O golpe de Estado financeiro na América, raíz do crash de 2008

“O problema é muito mais profundo e vem detrás», diz-nos (em entrevista, que pode encontrar em língua inglesa aqui) a consultora de investimentos Catherine Austin Fitts, que se tornou numa «ex-insider» maldita. Catherine trabalhou vários anos numa firma da nata da Wall Street entre 1978 e 1989 e foi secretária do comissário do Departamento federal para as questões da Habitação (conhecido pelo acrónimo HUD) durante 18 meses em 1989-1990, ao fim dos quais foi demitida sumariamente.

Ela percebeu como “funcionava a coisa” quer na Wall Street como em Washington DC. Apercebeu-se rapidamente no HUD do mecanismo «tóxico» em torno do que viria a ficar famoso como o escândalo do S&L – Savings and Loans, que levaria à falência de 747 instituições entre 1985 e 1995, a um total de 1600 instituições envolvidas em problemas financeiros e a um custo para os contribuintes americanos no montante de 160 mil milhões de dólares. Apelidaram-na altura de “Senhora da Limpeza”.

E como funcionava a coisa? Criou-se um verdadeiro sistema alimentado por uma rede de instituições que passaram a viver dessa “criatividade financeira” que veio dos anos 1980 e do próprio crime financeiro de alto colarinho-branco organizado.
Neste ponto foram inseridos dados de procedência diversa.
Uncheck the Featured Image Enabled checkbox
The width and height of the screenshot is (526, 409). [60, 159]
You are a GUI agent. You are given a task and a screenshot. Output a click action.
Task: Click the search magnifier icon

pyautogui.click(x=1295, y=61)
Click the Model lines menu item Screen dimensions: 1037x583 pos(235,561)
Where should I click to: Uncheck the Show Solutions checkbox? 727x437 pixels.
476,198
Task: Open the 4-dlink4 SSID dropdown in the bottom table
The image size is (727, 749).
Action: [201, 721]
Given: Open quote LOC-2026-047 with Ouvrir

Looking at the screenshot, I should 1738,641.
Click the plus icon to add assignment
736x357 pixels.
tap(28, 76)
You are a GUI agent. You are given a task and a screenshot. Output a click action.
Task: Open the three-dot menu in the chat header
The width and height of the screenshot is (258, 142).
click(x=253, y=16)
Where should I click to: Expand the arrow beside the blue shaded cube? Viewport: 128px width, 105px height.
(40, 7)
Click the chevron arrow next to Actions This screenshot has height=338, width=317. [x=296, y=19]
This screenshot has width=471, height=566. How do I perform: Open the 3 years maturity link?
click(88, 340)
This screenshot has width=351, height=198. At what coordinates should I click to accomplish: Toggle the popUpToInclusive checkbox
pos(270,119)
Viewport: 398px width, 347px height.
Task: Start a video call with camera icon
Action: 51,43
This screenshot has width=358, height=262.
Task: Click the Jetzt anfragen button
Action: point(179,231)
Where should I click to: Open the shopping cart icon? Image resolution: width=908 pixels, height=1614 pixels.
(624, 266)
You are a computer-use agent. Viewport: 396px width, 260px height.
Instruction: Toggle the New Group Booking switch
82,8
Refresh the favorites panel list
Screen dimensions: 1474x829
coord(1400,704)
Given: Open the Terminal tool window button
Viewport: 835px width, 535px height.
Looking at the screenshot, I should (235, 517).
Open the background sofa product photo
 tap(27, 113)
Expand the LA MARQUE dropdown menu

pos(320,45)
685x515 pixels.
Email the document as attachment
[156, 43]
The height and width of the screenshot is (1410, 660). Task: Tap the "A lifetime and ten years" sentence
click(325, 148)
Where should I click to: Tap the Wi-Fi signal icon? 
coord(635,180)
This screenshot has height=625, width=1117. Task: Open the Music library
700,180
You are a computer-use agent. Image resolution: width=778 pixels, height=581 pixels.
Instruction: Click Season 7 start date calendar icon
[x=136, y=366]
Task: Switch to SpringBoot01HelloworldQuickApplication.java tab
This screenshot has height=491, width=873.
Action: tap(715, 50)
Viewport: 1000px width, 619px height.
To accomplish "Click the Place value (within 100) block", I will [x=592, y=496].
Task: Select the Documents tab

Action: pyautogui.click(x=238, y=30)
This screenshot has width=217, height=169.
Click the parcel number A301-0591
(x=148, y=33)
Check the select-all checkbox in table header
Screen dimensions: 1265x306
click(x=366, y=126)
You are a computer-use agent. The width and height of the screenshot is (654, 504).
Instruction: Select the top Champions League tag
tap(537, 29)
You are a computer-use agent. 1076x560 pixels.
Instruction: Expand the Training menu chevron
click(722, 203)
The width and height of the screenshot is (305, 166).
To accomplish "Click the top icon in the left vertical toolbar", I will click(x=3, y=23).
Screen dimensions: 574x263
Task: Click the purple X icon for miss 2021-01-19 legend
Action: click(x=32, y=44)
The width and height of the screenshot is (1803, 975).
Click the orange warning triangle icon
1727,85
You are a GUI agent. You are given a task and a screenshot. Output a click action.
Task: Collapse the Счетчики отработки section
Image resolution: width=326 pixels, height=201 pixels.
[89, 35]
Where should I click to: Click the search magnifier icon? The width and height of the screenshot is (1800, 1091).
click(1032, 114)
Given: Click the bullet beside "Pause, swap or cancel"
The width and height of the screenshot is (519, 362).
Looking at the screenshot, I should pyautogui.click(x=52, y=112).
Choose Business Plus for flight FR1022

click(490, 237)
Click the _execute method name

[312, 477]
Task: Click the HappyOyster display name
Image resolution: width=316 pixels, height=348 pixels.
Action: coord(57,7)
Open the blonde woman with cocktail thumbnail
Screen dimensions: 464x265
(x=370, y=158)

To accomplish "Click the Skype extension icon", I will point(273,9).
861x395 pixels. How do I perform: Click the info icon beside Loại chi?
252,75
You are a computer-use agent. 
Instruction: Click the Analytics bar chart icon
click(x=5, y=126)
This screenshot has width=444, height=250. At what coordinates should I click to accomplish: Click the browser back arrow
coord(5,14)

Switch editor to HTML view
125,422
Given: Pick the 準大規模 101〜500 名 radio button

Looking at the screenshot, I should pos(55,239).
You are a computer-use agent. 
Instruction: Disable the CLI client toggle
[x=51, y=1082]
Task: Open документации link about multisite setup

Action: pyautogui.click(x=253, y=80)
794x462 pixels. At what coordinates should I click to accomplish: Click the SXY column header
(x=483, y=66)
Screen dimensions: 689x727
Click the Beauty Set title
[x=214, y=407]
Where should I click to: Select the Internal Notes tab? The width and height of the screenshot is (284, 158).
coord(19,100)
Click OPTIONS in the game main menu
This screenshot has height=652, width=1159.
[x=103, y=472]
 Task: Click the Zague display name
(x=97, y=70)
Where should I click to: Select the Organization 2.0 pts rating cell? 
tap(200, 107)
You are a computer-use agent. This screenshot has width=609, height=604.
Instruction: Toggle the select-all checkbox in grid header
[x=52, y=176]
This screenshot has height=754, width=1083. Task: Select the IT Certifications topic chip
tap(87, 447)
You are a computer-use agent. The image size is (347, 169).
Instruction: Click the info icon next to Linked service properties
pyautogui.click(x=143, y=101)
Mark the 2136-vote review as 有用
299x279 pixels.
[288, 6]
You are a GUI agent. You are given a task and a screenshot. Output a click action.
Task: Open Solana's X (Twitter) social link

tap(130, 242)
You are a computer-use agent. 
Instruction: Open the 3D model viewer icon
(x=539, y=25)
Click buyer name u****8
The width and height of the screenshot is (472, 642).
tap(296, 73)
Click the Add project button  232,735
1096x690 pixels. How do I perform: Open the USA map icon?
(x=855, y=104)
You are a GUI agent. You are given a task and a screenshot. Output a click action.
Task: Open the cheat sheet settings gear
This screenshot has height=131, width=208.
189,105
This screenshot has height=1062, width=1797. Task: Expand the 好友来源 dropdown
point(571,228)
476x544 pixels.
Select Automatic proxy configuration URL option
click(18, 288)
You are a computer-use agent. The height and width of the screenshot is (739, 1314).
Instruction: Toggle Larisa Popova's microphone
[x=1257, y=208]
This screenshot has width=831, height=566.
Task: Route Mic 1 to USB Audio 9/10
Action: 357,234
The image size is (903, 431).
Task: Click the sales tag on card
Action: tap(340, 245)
O sistema cresceu e consolidou-se porque beneficiou toda uma cultura americana de viver a débito e de enriquecer com rendas nos instrumentos «tóxicos», nas bolsas ou na exportação de capitais. Os gloriosos trinta anos de esplendor económico da América com três «bolhas» sucessivas (dos anos 1980, depois das «dot-com» e finalmente do crédito hipotecário) alimentaram-se dessa criatividade.

Catherine chama a este movimento de fundo, silencioso, não transparente, à revelia do controlo democrático dos cidadãos, de “verdadeiro golpe de estado financeiro”. Como ela nos diz em entrevista, o processo levou à “reengenharia global da governação”, colocando-a fora do controlo das famílias, do cidadão, das comunidades e mesmo de governos soberanos, centralizando-a numa rede (num «network», na expressão inglesa mais popularizada) de alta finança cuja osmose com os políticos profissionais e os burocratas é cada vez mais conhecida. A esse «network» alguns já chamaram de “sistema financeiro sombra”.”

Vale a pena dizer que Nouriel Roubini e Catherine Austin Fitts são as minhas principais referências para compreender a crise financeira. É um privilégio que o seu pensamento esteja disponível em português. Obrigado Jorge Nascimento Rodrigues.